Une urgence ordinaire Maroc, Suisse 2020 – 85min.
Critique du film
À combien s’élève la vie d’un enfant ?
Dans la veine de La Fracture (2021), le nouveau film de Mohcine Besri présente un portrait cynique et sans concession de la crise du système de santé public marocain où sont exacerbées les violences sociales et systémiques au mépris de la vie.

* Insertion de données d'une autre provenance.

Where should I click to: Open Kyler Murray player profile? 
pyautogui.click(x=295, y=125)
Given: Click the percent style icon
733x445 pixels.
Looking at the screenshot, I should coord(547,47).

En s’ouvrant sur une tentative de suicide ratée aux accents de comédie noire, Une Urgence ordinaire annonce déjà que son dénouement ne peut être heureux. D’ailleurs, ladite tentative d’Ali, justifiée d’abord par «un chagrin d’amour» marque en fait le désespoir de la population dans un État qui n’assure plus sa dignité. Suite à cet acte catalyseur, se déploie un récit choral où le destin de chacun est irrémédiablement lié par les déambulations fantomatiques d’Ali, soigné dans le même hôpital qu’Ayoub. À la faveur d’une nuit sous tension, ponctuée par les cris des supporters de Barça, les esprits se délient, les vieilles animosités éclatent et un enfant agonise. La mise en scène de Mohcine Besri révèle alors son brio en filmant cette tragédie sans en atténuer l’horreur, tout en usant des vitres et leurs reflets pour composer des plans dans lesquels les confrontations ont lieu à travers les yeux d’autres personnages.
Coécrit par le réalisateur et Cécile Vargaftig, le récit se déroule, certes, sur à peine une journée, mais assure de façon remarquable l’évolution psychologique de ses personnages. Vendre son enfant pour en sauver un autre, endetter sa famille pour assurer sa liberté, tuer ou laisser mourir, le long-métrage est traversé de ces dilemmes qui questionnent la moralité des individus quand la survie ne peut plus s’acheter. Même en faisant de l’antagoniste central un médecin corrompu, le film ne résume jamais la crise du Maroc à une opposition binaire. Les thèmes sont d’ailleurs sublimés par le montage de Naïma Bachiri, qui offre aux silences et à leurs sous-entendus la place d’exister, d’envahir le cadre jusqu’à ce que, assourdissants, ils soient remplacés par les cris de rage à l’unisson. Ainsi s’achève Une urgence ordinaire sur une note d’espoir du haut d’un toit qui surplombe le monde.